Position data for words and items
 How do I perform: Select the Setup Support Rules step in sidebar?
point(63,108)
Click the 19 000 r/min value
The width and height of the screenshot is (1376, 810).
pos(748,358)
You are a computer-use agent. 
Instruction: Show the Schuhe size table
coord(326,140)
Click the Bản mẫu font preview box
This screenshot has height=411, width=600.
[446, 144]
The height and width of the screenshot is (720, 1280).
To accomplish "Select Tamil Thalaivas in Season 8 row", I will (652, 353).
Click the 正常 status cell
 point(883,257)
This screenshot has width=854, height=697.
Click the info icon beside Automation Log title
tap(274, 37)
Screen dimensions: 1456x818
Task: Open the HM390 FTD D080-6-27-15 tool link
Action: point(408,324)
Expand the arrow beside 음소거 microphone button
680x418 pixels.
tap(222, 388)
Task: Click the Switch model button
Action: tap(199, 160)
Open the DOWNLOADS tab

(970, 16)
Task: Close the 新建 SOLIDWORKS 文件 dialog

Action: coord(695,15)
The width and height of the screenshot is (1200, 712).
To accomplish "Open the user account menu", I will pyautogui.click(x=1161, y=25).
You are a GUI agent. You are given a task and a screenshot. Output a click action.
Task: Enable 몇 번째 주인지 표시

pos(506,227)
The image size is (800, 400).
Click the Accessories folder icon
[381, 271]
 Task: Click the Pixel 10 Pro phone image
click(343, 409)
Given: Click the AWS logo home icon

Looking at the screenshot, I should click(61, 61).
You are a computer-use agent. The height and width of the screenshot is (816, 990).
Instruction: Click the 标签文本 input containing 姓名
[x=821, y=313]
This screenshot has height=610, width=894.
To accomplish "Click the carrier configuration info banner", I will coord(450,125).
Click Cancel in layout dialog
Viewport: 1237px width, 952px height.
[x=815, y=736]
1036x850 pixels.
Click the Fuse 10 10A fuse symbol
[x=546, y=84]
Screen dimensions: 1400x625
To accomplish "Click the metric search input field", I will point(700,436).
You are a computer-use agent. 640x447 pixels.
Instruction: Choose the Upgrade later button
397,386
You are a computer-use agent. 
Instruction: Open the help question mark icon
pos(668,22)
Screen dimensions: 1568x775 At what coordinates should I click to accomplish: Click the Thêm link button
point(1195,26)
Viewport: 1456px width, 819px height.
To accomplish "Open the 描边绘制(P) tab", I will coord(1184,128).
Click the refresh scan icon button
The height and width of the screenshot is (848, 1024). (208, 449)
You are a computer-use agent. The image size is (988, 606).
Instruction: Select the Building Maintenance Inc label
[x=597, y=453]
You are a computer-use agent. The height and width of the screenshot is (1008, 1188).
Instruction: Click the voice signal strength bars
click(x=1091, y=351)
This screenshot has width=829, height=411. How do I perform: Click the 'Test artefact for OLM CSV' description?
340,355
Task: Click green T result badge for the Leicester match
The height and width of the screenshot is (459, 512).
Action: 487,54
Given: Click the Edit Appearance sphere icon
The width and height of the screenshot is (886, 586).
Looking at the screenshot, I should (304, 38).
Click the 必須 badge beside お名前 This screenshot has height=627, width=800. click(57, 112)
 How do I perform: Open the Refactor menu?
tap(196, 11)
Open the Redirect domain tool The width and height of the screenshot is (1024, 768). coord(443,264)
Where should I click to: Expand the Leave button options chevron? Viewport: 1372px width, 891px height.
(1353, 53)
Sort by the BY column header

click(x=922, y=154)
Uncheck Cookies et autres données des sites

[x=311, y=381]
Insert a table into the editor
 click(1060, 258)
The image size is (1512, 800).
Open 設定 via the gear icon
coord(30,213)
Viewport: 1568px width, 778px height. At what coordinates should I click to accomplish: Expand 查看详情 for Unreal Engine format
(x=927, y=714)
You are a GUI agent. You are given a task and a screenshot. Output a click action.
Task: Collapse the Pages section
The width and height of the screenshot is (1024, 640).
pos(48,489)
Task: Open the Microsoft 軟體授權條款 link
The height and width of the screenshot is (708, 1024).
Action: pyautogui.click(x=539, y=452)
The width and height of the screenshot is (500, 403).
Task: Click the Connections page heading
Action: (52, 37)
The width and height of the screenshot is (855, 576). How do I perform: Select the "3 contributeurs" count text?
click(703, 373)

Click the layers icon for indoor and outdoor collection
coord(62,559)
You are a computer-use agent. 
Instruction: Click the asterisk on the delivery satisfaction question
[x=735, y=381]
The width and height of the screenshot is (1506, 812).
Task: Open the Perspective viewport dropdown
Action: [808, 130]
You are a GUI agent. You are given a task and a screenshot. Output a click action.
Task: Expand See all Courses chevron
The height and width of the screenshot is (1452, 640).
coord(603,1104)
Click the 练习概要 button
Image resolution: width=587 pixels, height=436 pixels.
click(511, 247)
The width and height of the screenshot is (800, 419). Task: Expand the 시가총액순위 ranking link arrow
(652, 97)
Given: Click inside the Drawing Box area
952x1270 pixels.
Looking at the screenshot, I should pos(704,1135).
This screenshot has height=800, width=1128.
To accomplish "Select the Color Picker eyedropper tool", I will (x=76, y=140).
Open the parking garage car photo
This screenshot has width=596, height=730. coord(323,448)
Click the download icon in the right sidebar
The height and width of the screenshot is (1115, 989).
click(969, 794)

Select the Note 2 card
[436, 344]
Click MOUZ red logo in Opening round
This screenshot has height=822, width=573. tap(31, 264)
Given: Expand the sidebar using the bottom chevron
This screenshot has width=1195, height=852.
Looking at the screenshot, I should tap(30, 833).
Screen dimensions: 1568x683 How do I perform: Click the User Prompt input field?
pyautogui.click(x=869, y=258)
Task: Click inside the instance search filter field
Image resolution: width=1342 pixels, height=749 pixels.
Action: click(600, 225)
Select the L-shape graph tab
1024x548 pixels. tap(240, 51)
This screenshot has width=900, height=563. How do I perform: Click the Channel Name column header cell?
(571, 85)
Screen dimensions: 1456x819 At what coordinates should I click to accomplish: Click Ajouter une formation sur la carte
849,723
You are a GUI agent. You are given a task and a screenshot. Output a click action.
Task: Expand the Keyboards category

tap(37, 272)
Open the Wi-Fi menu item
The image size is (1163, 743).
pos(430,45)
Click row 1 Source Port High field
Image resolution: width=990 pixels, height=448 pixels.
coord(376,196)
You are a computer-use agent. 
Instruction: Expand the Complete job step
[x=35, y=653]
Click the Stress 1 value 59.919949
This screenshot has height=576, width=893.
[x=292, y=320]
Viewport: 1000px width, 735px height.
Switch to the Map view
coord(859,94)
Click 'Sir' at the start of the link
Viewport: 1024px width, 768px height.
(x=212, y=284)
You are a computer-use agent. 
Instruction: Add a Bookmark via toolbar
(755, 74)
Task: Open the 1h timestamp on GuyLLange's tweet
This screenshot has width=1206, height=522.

To be done: Could you set down, unchanged, the lines starting at the one that contains "This screenshot has height=610, width=894." and ending at the one that contains "Looking at the screenshot, I should (304, 38).", with both of those lines included?

Full answer:
This screenshot has height=610, width=894.
To accomplish "Click the carrier configuration info banner", I will coord(450,125).
Click Cancel in layout dialog
Viewport: 1237px width, 952px height.
[x=815, y=736]
1036x850 pixels.
Click the Fuse 10 10A fuse symbol
[x=546, y=84]
Screen dimensions: 1400x625
To accomplish "Click the metric search input field", I will point(700,436).
You are a computer-use agent. 640x447 pixels.
Instruction: Choose the Upgrade later button
397,386
You are a computer-use agent. 
Instruction: Open the help question mark icon
pos(668,22)
Screen dimensions: 1568x775 At what coordinates should I click to accomplish: Click the Thêm link button
point(1195,26)
Viewport: 1456px width, 819px height.
To accomplish "Open the 描边绘制(P) tab", I will coord(1184,128).
Click the refresh scan icon button
The height and width of the screenshot is (848, 1024). (208, 449)
You are a computer-use agent. The image size is (988, 606).
Instruction: Select the Building Maintenance Inc label
[x=597, y=453]
You are a computer-use agent. The height and width of the screenshot is (1008, 1188).
Instruction: Click the voice signal strength bars
click(x=1091, y=351)
This screenshot has width=829, height=411. How do I perform: Click the 'Test artefact for OLM CSV' description?
340,355
Task: Click green T result badge for the Leicester match
The height and width of the screenshot is (459, 512).
Action: 487,54
Given: Click the Edit Appearance sphere icon
The width and height of the screenshot is (886, 586).
Looking at the screenshot, I should (304, 38).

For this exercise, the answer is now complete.